The call to :code:`getBodyPose()` will return the latest new return from the Pipeline
or :code:`nullptr` if already obtained or unavailable. The API also provides the ability
to block on this call until a result is obtained.

More code showcasing this API is featured in the sample application.


Running the Emotion Classification Sample
^^^^^^^^^^^^^^^^^^^^^^^^^^^^^^^^^^^^^^^^^

.. code-block:: bash

    ./samples/tlt_cv/demo_emotion/emotion samples/tlt_cv/demo_emotion/demo.conf

This demo will support multiple people. The visualization will draw a bounding
box around each face and text indicating the classified emotion.

Emotion API Usage
-----------------

The TLT CV API for Emotion classificaiton returns one of 7 emotions:

* neutral
* happy
* surprise
* squint
* disgust
* scream
* not applicable

The following code snippet is a glimpse of how a developer would use the API
to get emotions. Assuming the initialized pipeline supports a :code:`EMOTION`
response, let's access the return emotions and check if a person is happy.

.. code-block:: c++

    const auto pipelineType = nja::PipelineType::EMOTION;
    nja::TLTCVAPI cvAPI(pipelineType);
    auto emotionPayload = cvAPI.getEmotion();
    if (emotionPayload)
    {
        for (const auto& emotionElem: emotionPayload->group)
        {
            if (emotionElem.emotion == njv::HAPPY)
            {
                std::cout << "Found a Happy person!" << std::endl;
            }
        }
    }


The call to :code:`getEmotion()` will return the latest new return from the Pipeline
or :code:`nullptr` if already obtained or unavailable. The API also provides the ability
to block on this call until a result is obtained.

More code showcasing this API is featured in the sample application.

Running the Face Detection Sample
^^^^^^^^^^^^^^^^^^^^^^^^^^^^^^^^^

.. code-block:: bash

    ./samples/tlt_cv/demo_facedetect/facedetect samples/tlt_cv/demo_facedetect/demo.conf

This demo will support multiple people. The visualization will draw a bounding
box around each face.

Face Detection API Usage
------------------------

The TLT CV API for Face Detection returns a bounding box of X, Y, W, H
in 2D pixel space of the original image size.

The following code snippet is a glimpse of how a developer would use the API
to get face detections. Assuming the initialized pipeline supports a :code:`FACE_DETECT`
response, let's print the coordinates of the bounding boxes.

.. code-block:: c++

    const auto pipelineType = nja::PipelineType::FACE_DETECT;
    nja::TLTCVAPI cvAPI(pipelineType);
    auto facePayload = cvAPI.getFaceDetect();
    if (facePayload)
    {
        for (const auto& elem: facePayload->group)
        {
            const auto& box = elem.box;
            // Box coordinates provided in original image space
            std::cout << "x = " << box.x << std::endl;
            std::cout << "y = " << box.y << std::endl;
            std::cout << "w = " << box.w << std::endl;
            std::cout << "h = " << box.h << std::endl;
        }
    }


The call to :code:`getFaceDetect()` will return the latest new return from the Pipeline
or :code:`nullptr` if already obtained or unavailable. The API also provides the ability
to block on this call until a result is obtained.

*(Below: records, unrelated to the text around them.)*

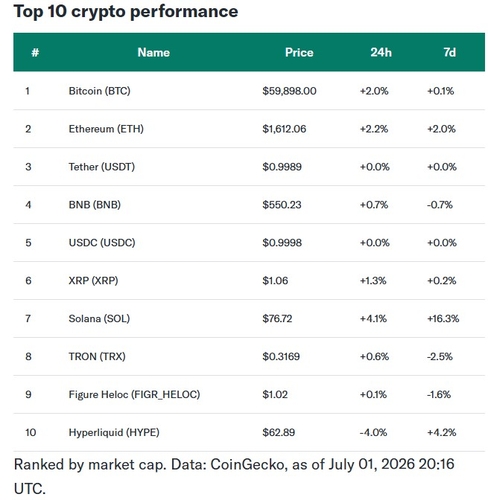Select the Ethereum (ETH) name cell
488x500 pixels.
point(106,129)
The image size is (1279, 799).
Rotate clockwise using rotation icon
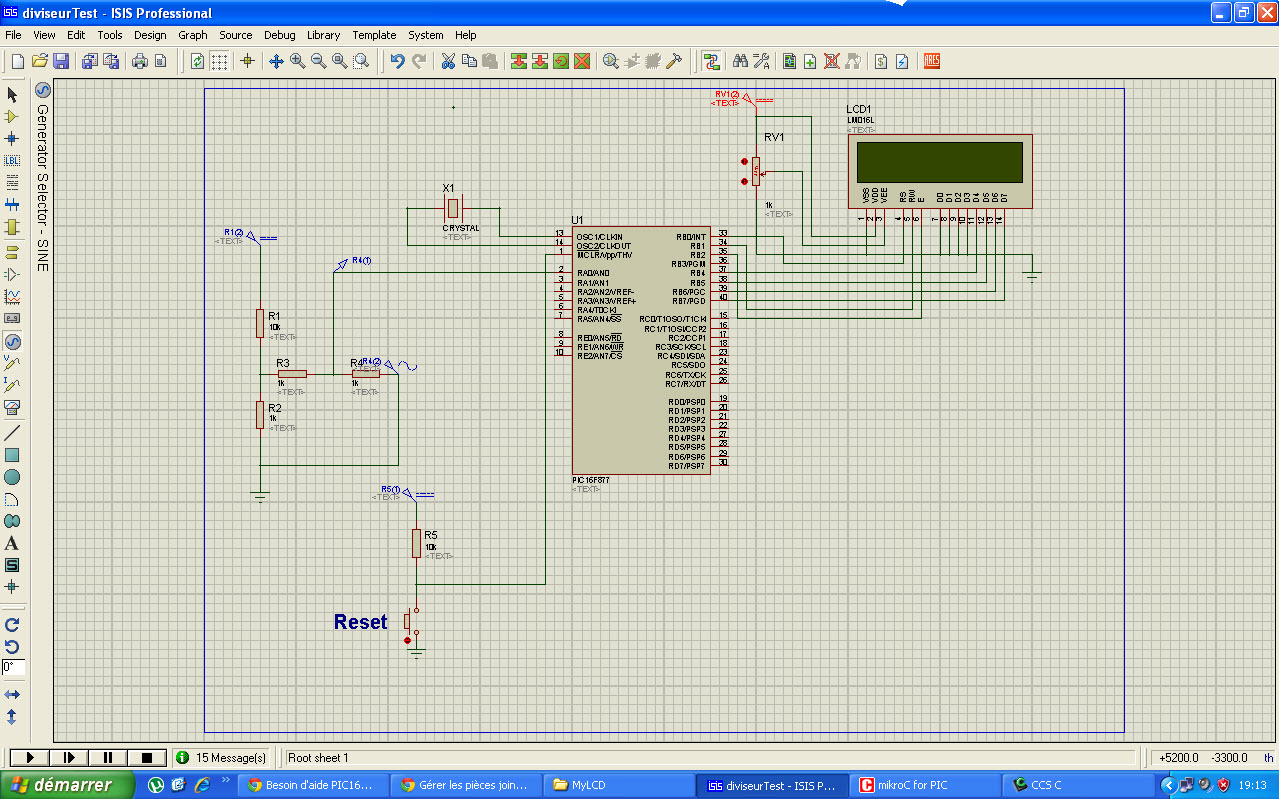coord(12,625)
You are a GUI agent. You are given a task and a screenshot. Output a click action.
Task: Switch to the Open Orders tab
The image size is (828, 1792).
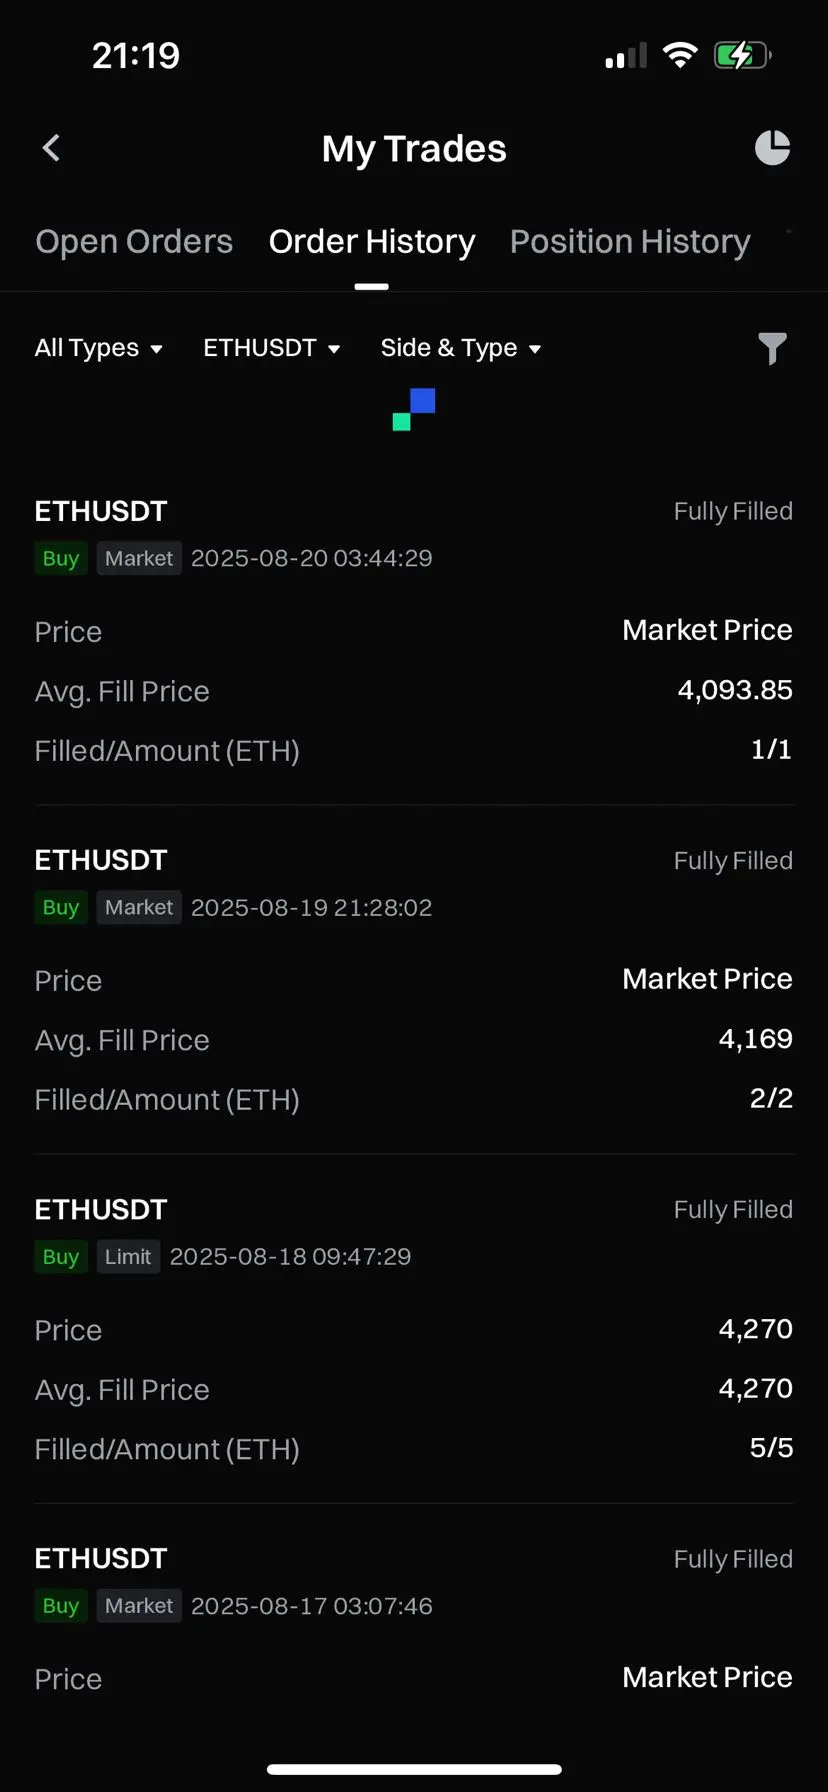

More code showcasing this API is featured in the sample application.

Running the Facial Landmarks Estimation Sample
^^^^^^^^^^^^^^^^^^^^^^^^^^^^^^^^^^^^^^^^^^^^^^

.. code-block:: bash

    ./samples/tlt_cv/demo_faciallandmarks/faciallandmarks samples/tlt_cv/demo_faciallandmarks/demo.conf

This demo will support multiple people. The visualization will draw landmarks
for each face.

Facial Landmarks API Usage
--------------------------

The TLT CV API for Facial Landmarks returns 80 landmarks in 2D pixel space.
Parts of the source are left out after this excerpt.